3. Biaya kegagalan internal (internal failure cost), biaya yang terjadi karena ada
ketidaksesuaian dengan persyaratan dan terdeteksi sebelum barang atau jasa tersebut
dikirimkan ke pihak luar (pelanggan). Biaya kegagalan internal terdiri atas beberapa
jeniis biaya, yaitu:

a. Sisa bahan (Scrap). Biaya kerugian yang ditimbulkan karena adanya sisa bahan
baku yang tidak terpakai dalam upaya memenuhi tingkat kualitas yang.

b. Pekerjaan ulang. Biaya yang dikeluarkan untuk melakukan proses pengerjaan


ualang agar dapat memenuhi standar kualitas yang disyaratkan.

c. Biaya untuk memperoleh material (bahan baku). Baiaya tambahan yang timbul
karena adanya aktvitas menangani penolakan (rejects) dan pengaduan
(complaints) terhadap bahan baku yang telah dibeli.

d. Factory contact engineering. Biaya yang berhubungan dengan waktu yang


digunakan oleh para ahli produk atau produksi yang terlibat dalam masalah-
masalah produksi yang menyangkut kualitas.

4. Biaya kegagalan eksternal (external failure cost), biaya yang terjadi karena produk atau
jasa gagal memenuhi persyaratan-persyaratan yang diketahui setelah produk tersebut
dikirimkan kepada para pelanggan. Biaya kegagalan eksternal terdiri atas beberapa
macam biaya di antaranya adalah:
a. Biaya penanganan keluhan selama masa garansi. Biaya yang ditimbulkan karena
adanya keluhan-keluhan tertentu, sehingga diperlukan pemeriksaan, reparasi, atau
penggantian/penukaran produk.
b. Biaya penanganan keluhan di luar masa garansi. Biaya-biaya berkaitan dengan
keluhan-keluhan yang timbul setelah berlalunya masa garansi.
c. Pelayanan (servis) produk. Biaya servis produk yang diakibatkan oleh usaha
untuk memperbaiki ketidak-sempurnaan atau untuk pengujian khusus, arau untuk
memperbaiki cacat yang bukan disebabkan oleh adanya keluhan pelanggan.
d. Product liability. Biaya yang timbul sehubungan dengan jaminan atau
pertanggungjawaban atas kegagalan memenuhi standar kualitas (quality failures).
e. Biaya penarikan kembali produk. Biaya yang timbul karena adanya penarikan
kembali suatu produk atau komponen produk tertentu.
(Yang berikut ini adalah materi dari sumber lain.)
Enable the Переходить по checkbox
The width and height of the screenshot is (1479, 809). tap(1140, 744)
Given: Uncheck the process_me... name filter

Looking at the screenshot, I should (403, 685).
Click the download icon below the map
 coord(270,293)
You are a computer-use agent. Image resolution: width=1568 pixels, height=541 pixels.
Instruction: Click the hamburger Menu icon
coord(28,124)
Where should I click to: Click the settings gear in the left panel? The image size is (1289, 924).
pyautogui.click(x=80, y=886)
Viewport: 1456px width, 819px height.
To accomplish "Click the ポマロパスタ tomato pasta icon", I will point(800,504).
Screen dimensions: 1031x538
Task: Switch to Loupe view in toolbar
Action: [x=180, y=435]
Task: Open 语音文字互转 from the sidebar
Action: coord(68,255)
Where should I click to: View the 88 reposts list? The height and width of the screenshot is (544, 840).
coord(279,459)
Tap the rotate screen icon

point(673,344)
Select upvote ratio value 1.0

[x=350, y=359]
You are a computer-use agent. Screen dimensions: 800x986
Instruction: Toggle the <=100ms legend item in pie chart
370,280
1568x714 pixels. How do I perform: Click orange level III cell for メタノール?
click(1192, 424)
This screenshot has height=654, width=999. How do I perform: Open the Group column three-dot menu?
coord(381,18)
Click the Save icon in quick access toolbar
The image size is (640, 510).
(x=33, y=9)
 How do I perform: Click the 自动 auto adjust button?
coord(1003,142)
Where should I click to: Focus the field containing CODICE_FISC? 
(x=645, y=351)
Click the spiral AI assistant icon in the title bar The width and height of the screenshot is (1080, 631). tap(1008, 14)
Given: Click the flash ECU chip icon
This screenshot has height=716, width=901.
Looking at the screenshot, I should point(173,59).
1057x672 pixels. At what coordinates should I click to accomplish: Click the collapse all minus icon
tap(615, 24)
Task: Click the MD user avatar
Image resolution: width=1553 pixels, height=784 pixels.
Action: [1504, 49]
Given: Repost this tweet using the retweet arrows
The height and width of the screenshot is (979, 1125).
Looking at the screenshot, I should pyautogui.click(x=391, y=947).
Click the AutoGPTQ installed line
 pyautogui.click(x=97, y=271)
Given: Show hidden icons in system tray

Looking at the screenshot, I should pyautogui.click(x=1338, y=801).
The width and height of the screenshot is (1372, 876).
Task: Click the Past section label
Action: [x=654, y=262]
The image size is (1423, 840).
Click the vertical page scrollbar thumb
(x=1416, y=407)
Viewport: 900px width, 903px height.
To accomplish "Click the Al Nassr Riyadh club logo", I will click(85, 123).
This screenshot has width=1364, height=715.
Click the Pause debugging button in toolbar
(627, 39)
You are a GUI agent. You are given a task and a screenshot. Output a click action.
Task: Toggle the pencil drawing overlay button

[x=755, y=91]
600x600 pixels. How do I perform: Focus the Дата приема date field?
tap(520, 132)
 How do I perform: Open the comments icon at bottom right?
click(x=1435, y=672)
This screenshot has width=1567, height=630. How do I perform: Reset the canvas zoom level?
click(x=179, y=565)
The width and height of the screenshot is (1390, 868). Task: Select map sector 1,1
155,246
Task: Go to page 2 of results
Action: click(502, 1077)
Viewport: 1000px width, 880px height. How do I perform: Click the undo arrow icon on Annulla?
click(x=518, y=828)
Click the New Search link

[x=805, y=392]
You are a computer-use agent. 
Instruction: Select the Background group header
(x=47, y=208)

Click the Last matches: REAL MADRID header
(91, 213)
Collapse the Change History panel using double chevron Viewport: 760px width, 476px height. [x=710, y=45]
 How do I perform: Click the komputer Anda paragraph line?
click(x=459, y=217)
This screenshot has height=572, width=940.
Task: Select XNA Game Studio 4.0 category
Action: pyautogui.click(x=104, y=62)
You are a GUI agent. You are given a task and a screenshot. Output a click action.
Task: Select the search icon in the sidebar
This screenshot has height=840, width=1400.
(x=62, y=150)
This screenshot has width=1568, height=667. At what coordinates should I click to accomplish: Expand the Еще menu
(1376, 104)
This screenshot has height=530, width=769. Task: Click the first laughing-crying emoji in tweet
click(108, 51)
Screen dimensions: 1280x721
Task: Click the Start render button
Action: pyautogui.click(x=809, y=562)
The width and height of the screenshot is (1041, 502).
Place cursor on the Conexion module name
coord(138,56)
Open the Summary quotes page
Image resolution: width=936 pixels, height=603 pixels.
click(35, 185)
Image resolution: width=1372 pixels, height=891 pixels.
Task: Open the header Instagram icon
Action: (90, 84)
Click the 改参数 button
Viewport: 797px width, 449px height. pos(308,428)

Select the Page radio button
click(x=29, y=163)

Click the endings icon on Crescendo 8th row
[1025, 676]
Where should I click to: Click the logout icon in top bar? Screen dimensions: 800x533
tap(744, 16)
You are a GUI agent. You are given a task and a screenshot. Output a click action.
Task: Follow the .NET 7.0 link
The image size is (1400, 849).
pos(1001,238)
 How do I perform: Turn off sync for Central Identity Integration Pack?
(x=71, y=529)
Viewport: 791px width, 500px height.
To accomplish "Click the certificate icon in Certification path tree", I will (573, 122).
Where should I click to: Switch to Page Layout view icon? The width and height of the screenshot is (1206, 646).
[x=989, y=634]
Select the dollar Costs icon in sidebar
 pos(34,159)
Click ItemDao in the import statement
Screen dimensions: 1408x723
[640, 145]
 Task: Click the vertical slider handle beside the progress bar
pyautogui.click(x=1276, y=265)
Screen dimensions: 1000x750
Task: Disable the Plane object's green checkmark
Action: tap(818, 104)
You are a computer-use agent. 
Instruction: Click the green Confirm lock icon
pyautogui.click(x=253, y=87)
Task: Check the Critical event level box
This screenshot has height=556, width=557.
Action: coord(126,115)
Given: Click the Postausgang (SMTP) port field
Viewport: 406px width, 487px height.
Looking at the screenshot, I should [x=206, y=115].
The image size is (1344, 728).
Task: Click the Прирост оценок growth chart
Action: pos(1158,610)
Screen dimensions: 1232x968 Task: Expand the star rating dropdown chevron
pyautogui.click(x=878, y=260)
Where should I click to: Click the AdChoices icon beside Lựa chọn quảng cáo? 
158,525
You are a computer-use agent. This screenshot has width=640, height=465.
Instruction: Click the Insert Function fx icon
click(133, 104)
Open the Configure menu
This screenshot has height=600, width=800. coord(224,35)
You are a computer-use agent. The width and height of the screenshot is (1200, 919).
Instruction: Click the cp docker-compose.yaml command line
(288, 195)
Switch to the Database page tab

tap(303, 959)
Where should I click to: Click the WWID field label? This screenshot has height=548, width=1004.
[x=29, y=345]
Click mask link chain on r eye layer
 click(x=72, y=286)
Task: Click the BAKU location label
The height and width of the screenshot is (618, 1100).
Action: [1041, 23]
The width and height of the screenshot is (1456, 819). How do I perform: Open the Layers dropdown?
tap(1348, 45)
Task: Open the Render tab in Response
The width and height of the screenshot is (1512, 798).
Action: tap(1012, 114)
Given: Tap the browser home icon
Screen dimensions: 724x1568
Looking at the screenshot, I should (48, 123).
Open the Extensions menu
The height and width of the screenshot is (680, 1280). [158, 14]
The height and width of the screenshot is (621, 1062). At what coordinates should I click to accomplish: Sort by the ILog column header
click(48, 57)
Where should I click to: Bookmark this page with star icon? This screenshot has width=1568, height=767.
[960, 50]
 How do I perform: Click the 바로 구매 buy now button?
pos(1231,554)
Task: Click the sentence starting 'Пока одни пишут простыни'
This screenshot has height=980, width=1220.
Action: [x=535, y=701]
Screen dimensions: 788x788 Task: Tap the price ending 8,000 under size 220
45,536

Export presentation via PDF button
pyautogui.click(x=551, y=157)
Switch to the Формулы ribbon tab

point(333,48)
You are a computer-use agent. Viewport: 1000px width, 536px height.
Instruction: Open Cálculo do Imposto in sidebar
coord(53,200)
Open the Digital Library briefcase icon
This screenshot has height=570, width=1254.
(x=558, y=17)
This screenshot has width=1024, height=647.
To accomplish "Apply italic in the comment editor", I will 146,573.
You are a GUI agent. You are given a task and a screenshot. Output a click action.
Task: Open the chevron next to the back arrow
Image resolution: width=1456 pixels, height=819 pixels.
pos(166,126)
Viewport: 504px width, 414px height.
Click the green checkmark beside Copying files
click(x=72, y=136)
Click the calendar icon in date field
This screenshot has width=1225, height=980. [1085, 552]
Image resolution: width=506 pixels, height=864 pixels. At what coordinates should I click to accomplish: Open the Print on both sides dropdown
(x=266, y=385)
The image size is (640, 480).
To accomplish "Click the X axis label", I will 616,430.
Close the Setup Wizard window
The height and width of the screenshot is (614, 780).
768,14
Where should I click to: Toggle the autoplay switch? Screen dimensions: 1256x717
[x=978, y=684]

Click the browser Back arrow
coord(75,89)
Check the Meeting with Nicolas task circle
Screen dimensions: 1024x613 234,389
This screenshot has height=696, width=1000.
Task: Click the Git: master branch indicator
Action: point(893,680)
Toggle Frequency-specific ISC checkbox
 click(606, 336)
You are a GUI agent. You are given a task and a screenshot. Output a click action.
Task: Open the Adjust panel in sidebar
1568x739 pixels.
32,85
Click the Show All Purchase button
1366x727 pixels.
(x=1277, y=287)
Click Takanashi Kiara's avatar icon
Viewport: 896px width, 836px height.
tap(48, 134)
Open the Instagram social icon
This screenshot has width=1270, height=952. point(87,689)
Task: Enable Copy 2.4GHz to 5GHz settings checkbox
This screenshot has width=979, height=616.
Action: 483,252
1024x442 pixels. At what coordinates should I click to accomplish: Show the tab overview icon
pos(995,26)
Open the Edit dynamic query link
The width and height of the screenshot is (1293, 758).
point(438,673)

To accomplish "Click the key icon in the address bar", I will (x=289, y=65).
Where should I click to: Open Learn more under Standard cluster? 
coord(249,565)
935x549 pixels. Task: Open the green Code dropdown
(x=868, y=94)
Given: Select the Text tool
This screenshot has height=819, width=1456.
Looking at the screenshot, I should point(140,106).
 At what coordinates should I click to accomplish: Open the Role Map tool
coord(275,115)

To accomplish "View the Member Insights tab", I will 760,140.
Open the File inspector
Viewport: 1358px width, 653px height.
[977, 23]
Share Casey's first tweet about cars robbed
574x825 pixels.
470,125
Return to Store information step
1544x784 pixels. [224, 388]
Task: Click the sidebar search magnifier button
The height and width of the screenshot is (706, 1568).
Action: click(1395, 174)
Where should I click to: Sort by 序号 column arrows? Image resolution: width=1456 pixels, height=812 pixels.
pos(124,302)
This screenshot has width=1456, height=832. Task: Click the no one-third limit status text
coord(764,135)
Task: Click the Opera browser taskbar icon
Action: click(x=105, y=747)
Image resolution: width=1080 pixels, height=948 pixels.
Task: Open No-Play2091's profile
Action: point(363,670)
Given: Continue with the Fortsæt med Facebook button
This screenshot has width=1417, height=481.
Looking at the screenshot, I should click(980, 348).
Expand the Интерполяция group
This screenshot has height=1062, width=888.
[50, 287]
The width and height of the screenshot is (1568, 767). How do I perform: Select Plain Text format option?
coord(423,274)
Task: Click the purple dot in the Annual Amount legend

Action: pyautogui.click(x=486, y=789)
F. PANDANGAN TERHADAP BIAYA KUALITAS

Tiga kategori pandangan yang berkembang di antara para praktisi mengenai biaya
kualitas:
1. Kualitas yang makin tinggi berarti biaya yang semakin tinggi pula. Atribut kualitas
kinerja dan karakterisitik tambahan menimbulkan biaya yang lebih besar dalam tenaga
kerja, bahan baku, desain, dan sumber daya ekonomis lainnya.

2. Biaya peningkatan kualitas lebih rendah daripada penghematan yang dihasilkan.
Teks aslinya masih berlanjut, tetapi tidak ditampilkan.